OSOceanAcoustics / echoregions

Interfacing water column sonar data with annotations and labels
https://echoregions.readthedocs.io/
Apache License 2.0
6 stars 5 forks source link

merge muliple .evl files into one dataframe #204

Open jmjech opened 2 months ago

jmjech commented 2 months ago

Hi, I am using Echopype to process Simrad EK data and I have line files generated in Echoview (.evl). I can read multiple .nc files and combine them, but it appears that I am not able to read multiple .evl and combine them into one Panda dataframe using the .read_evl function.

For example, in Echoview I can generate a bottom line for each EK data file individually. Now, I would like to read the EK files and read the .evl files using Echopype. I can combine the EK files into one "xarray". However, it seems that I can only read one .evl file at a time, and now that Pandas has removed the .append function, I can not easily generate a single data frame from the multiple data frames that are created by read_evl.

Example code:

import echopype as ep
import echoregions as er
import pandas as pd

# read in two EK60 files that have been converted to netCDF4
ek_list = ['ek_file_1.nc', 'ek_file_2.nc']
edlist = []
for fn in ek_list:
    edlist.append(ep.open_converted(fn))
ed = ep.combine_echodata(edlist)
Sv = convert_to_Sv(ed, wf='CW', encode='power')

# read in two .evl files
evl_list = ['evl_file_1.evl', 'evl_file_2.evl']
evldf = pd.DataFrame()
# I have tried this without success
for fn in evl_list:
    tmp = er.read_evl(fn)
    evldf.append(tmp.data)   # this does not work because Pandas has removed the append capability
# or I could do
evldf_1 = er.read_evl(evl_list[0])
evldf_2 = er.read_evl(evl_list[1])
# but this is not dynamic

The recommended way in Pandas to merge data is to do the merging using lists, then create a data frame. However, read_evl defaults to a data frame and it is not efficient to convert each data frame back to a list, merge lists, the create a new data frame. After looking at the code (parse_evl), it seems the best way is for echoregion to do the merging internally and return a single data frame - in my opinion.

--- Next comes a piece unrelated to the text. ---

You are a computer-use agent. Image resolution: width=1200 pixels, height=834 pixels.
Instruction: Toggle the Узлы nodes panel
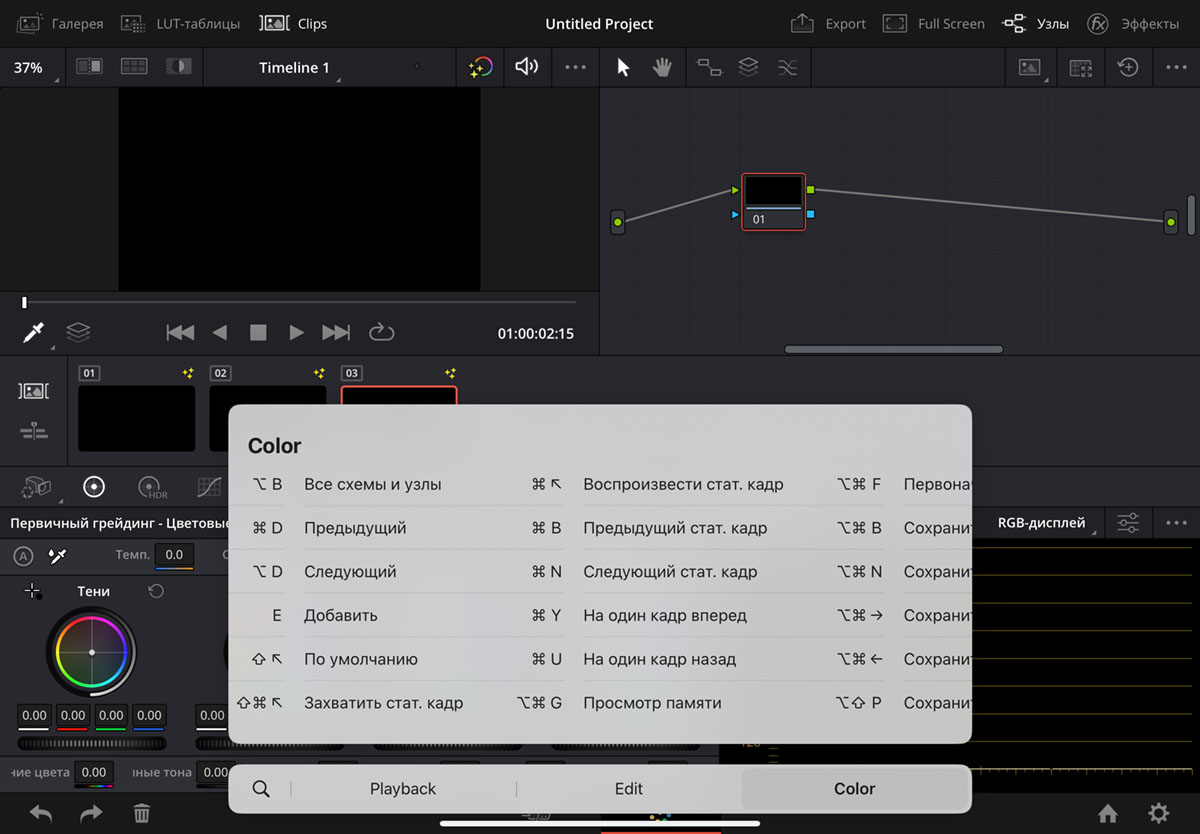tap(1036, 23)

Unless, there is a way that I haven't found?

Thanks, mike

leewujung commented 2 months ago

Hey @jmjech : If I understand correctly you'd like echoregions to have a functionality to combine multiple Line objects, is that right? That should be straightforward to add, just need a bit of time.

For the moment, pd.concat should do what you want? Something like below (note I haven't actually tested it):

# read in two .evl files
evl_list = ['evl_file_1.evl', 'evl_file_2.evl']
evl_data_list = []
for fn in evl_list:
    tmp = er.read_evl(fn)
    evl_data_list.append(tmp.data)

new_evl_data = pd.concat(evl_data_list)
new_evl_data.to_csv("all_evl.csv")

lines_all = er.read_lines_csv("all_evl.csv")  # maybe this is what you're looking for?

For pandas concatenation, i think it is usually faster if one accumulated as a list and then do a one time joining, vs joining them in each iteration of a loop.

@ctuguinay : feel free to chime in!

ctuguinay commented 2 months ago

That should work, and I'm pretty sure that's what I did earlier on when organizing our own EVL data. I think this would be nice to have in the package and I can add this as a TODO that can probably done in the same PR as #124.

jmjech commented 2 months ago

@leewujung - yes, concat works! I was reading about append and concat in a StackOverflow conversation, and I mistakenly conflated both, when only append was removed. Very nice solution. @ctuguinay - many thanks for adding this to echoregions. Very nice code.